Sorry for slackin off recently, there just hasn’t been a whole lot out there that has gotten me fired up.
Not too long ago I ranted a bit about outages. Basically saying if your site is down for a few hours, big whoop. It happens to everyone. The world is not going to end, your not going to go out of business.
Now if your website is down for a week or multiple weeks the situation is a bit different. I saw on a news broadcast that experts had warned the White House that the new $600M+ healthcare.gov web site was not ready. But the people leading the project, as it seems so typical probably figured the claims were overblown (are they ever? in my experience they have not been – though I’ve never been involved in a $600M project before, or anywhere close to it) and decided to press onwards regardless.
So they had some architecture issues, some load issues, capacity problems etc. I just thought to myself – this problem really sounds easy to solve from a technical standpoint. They tried to do this to some extent(and failed) apparently with various waiting screens. There are some recent reports that longer term fixes may take weeks to months.
I’ve been on the receiving end of some pretty poorly written/designed applications that it didn’t really matter how much hardware you had it flat out wouldn’t scale. I remember one situation in particular during an outage of some kind and the VP of Engineering interrupted us on the conference call and said Guys – is there anything I can buy that would make this problem go away? The answer back to him was No. At this same company we had Oracle – obviously a big company in the database space come to our company and tell us they had no other customers in the world doing what we were doing, and they could not guarantee results. Storage companies were telling us the same thing. Our OLTP database at the time was roughly 8 times the next largest Oracle OLTP database in the world (which was Amazon). That was, by far the most over designed application I’ve ever supported. It was an interesting experience, I learned a lot. Most other applications that I have supported suffered pretty serious design issues, though none were quite as bad as this one company in particular.
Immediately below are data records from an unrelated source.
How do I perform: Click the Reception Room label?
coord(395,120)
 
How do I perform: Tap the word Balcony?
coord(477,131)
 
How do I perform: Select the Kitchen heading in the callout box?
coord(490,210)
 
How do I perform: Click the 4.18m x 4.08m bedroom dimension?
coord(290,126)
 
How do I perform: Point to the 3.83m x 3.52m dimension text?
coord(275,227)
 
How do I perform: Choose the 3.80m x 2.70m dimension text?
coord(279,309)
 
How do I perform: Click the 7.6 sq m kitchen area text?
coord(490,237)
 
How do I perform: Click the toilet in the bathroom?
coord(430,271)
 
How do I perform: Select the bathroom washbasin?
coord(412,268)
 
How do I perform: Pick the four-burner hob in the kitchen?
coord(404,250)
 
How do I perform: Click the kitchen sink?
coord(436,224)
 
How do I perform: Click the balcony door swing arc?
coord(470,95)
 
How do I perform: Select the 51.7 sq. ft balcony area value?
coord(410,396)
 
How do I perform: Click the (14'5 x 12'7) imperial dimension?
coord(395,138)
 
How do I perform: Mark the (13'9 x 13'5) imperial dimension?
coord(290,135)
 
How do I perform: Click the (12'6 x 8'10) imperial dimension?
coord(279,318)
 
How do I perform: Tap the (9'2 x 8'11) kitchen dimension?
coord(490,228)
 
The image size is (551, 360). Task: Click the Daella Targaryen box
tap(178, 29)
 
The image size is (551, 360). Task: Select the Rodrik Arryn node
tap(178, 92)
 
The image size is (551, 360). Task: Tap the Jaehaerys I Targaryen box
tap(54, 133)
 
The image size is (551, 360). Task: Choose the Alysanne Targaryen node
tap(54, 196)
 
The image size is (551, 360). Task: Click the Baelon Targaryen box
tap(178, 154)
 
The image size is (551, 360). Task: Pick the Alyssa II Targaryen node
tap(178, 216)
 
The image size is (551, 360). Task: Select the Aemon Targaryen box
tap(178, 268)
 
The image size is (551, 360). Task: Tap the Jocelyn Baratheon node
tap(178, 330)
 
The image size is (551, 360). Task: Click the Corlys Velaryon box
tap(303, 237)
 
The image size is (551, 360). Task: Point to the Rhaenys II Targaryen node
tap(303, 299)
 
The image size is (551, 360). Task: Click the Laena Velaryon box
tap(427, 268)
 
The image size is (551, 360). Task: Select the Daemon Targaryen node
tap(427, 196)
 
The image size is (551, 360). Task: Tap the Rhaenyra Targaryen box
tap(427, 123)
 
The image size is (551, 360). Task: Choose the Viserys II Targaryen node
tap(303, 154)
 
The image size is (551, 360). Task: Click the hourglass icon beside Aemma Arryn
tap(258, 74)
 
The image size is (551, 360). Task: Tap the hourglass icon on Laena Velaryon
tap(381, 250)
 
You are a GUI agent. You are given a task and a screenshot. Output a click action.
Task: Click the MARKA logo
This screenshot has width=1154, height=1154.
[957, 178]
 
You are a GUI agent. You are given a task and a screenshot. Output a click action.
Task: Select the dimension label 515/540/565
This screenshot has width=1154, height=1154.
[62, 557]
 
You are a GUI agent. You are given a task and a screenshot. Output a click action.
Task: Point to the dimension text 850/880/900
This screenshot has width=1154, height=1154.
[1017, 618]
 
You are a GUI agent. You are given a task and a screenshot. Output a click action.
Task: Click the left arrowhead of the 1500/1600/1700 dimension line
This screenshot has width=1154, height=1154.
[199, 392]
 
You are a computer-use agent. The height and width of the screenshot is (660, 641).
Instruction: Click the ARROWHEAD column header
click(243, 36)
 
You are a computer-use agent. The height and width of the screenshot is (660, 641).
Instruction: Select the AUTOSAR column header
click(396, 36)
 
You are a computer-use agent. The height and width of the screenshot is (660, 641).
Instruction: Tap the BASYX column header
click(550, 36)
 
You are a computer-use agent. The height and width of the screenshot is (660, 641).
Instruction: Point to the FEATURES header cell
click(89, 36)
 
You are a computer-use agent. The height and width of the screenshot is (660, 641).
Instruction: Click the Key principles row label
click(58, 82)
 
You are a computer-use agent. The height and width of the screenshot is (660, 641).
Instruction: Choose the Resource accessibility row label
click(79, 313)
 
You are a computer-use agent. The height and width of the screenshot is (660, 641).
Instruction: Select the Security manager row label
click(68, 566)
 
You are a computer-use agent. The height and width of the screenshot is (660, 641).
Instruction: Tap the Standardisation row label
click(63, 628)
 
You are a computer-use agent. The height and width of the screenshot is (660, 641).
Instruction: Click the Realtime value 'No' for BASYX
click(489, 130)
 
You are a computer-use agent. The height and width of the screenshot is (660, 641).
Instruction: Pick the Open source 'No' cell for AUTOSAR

My solution is simple – go old school, take a number and notify people when they can use the website.
Write a little basic app, point healthcare.gov to it, allow people to register with really basic info like name and email address (or phone# if they prefer to use SMS). This would be an entirely separate application not part of the regular web site. This is really light weight application, perhaps even store it in some noSQL solution(for speed) because worst case if you lose the data they’ll just have to come back and register again.
So part of the registration the site would say we’ll send you an email or SMS when your turn is up, with a code, and you’ll have a 24 hour window in which to use the site (past that and you have to register for a new number). If they can get the infrastructure done perhaps they could even have an automated phone system give them a call as well.
Then simply only allow a fraction of the # of people at a time on the website that the system can handle, if they built it for 50,000 people at a time I would probably start with 20,000 the first day or two and see how it goes(20,000 people per day not 20,000 simultaneous). Then ramp it up, if the application is scaling ok. As users register successfully the other application sees this and the next wave of notifications is sent. Recently I heard that officials were recommending people sign up through the call center(s), which I suppose is an OK stop gap but can’t imagine the throughput is very high there either.
I figure it may take a team of developers a few days to come up with such an app.
Shift the load of people trying to hit an expensive application over and over again to a really basic high performance registration application, and put the expensive application behind a barrier requiring an authentication code.
IMO they should of done this from the beginning, perhaps even in advance generating times based on social security numbers or something.
All of this is really designed to manage the flood of initial registrations, once the tidal wave is handled then open the web site up w/o authentication anymore.
There should be a separate, static, high speed site(on many CDNs) that has all of the information people would need to know when signing up, again something that is not directly connected to the transactional system. People can review this info in advance and that would make sign ups faster.
Nate, I was listening to stories about this all week on NPR and I swear, at one point I said to myself; I wonder what a dude like Amsden would do to fix this.
A pragmatic solution that sales / marketing types would hate!
Comment by Dan — October 13, 2013 @ 5:51 pm
Hey Dan! thanks! I was thinking the “administration” folks may not like that approach either, wonder if they can come up with a better plan….
Comment by Nate — October 14, 2013 @ 9:26 am
Maybe BlackBerry read my post
from their new BBM launch
Comment by Nate — October 21, 2013 @ 3:31 pm